→ Work item: Dropping every picture, set down exactly the lines in the entries below, starting with the line with "You are a GUI" and going on through the line with "Given: Click the '1h' post timestamp".

════════════════

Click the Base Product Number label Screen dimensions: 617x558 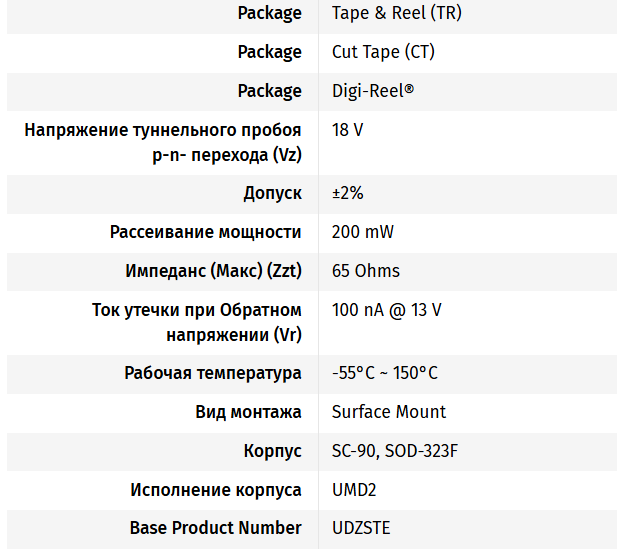pos(215,528)
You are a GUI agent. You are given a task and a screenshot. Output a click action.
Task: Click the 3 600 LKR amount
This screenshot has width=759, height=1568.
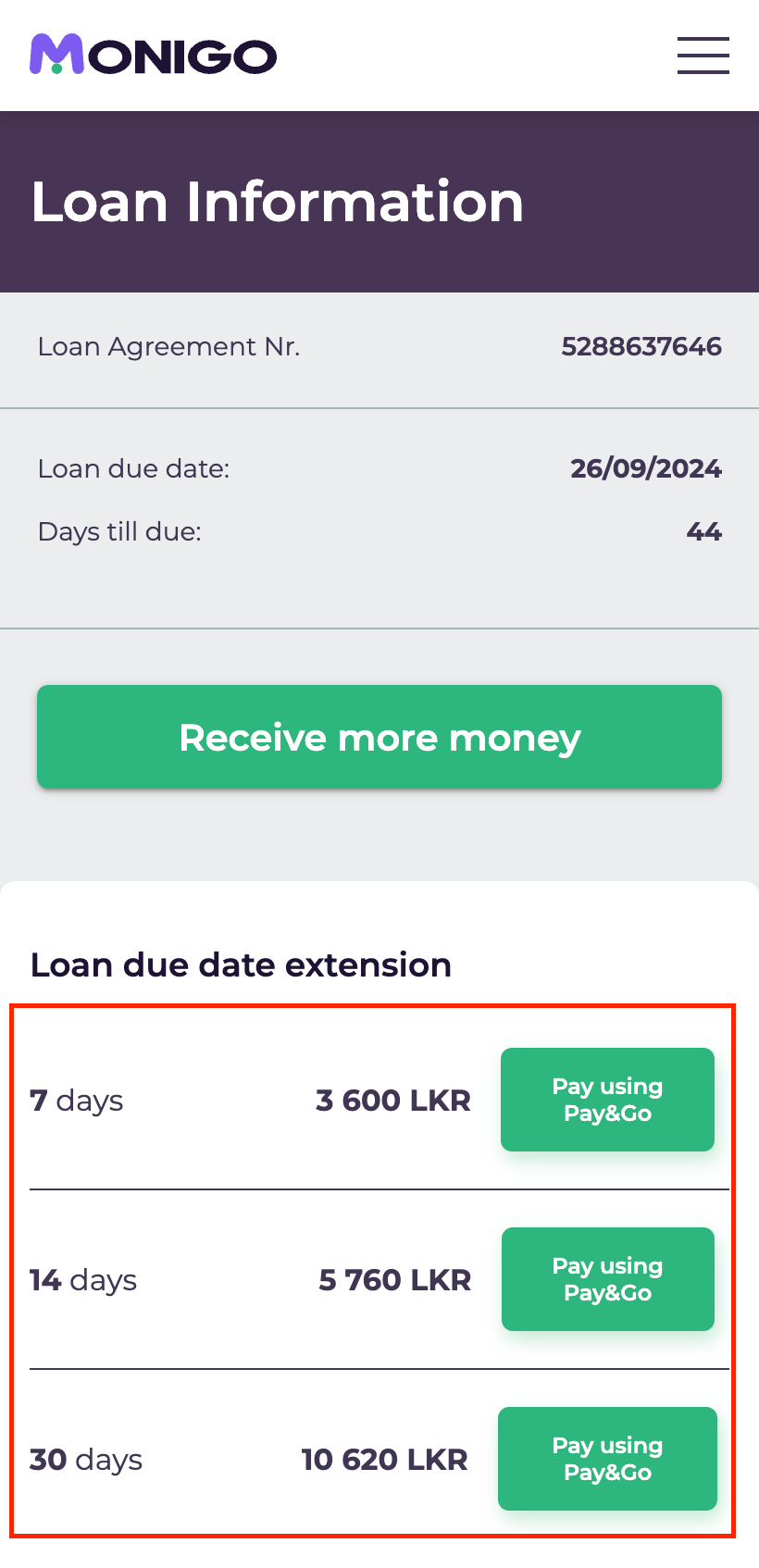pyautogui.click(x=393, y=1101)
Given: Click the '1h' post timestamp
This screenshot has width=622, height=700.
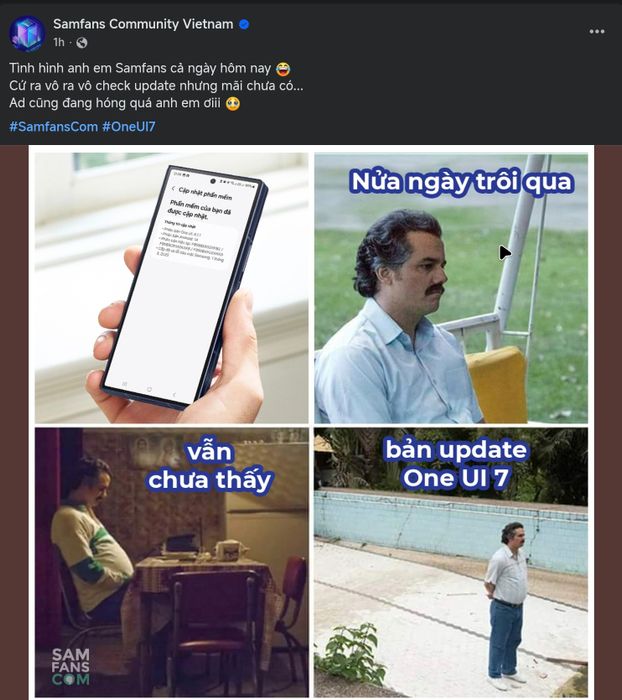Looking at the screenshot, I should point(59,42).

════════════════

→ Written answer:
You are a GUI agent. You are given a task and a screenshot. Output a click action.
Task: Click the 3 600 LKR amount
This screenshot has width=759, height=1568.
pyautogui.click(x=393, y=1101)
Given: Click the '1h' post timestamp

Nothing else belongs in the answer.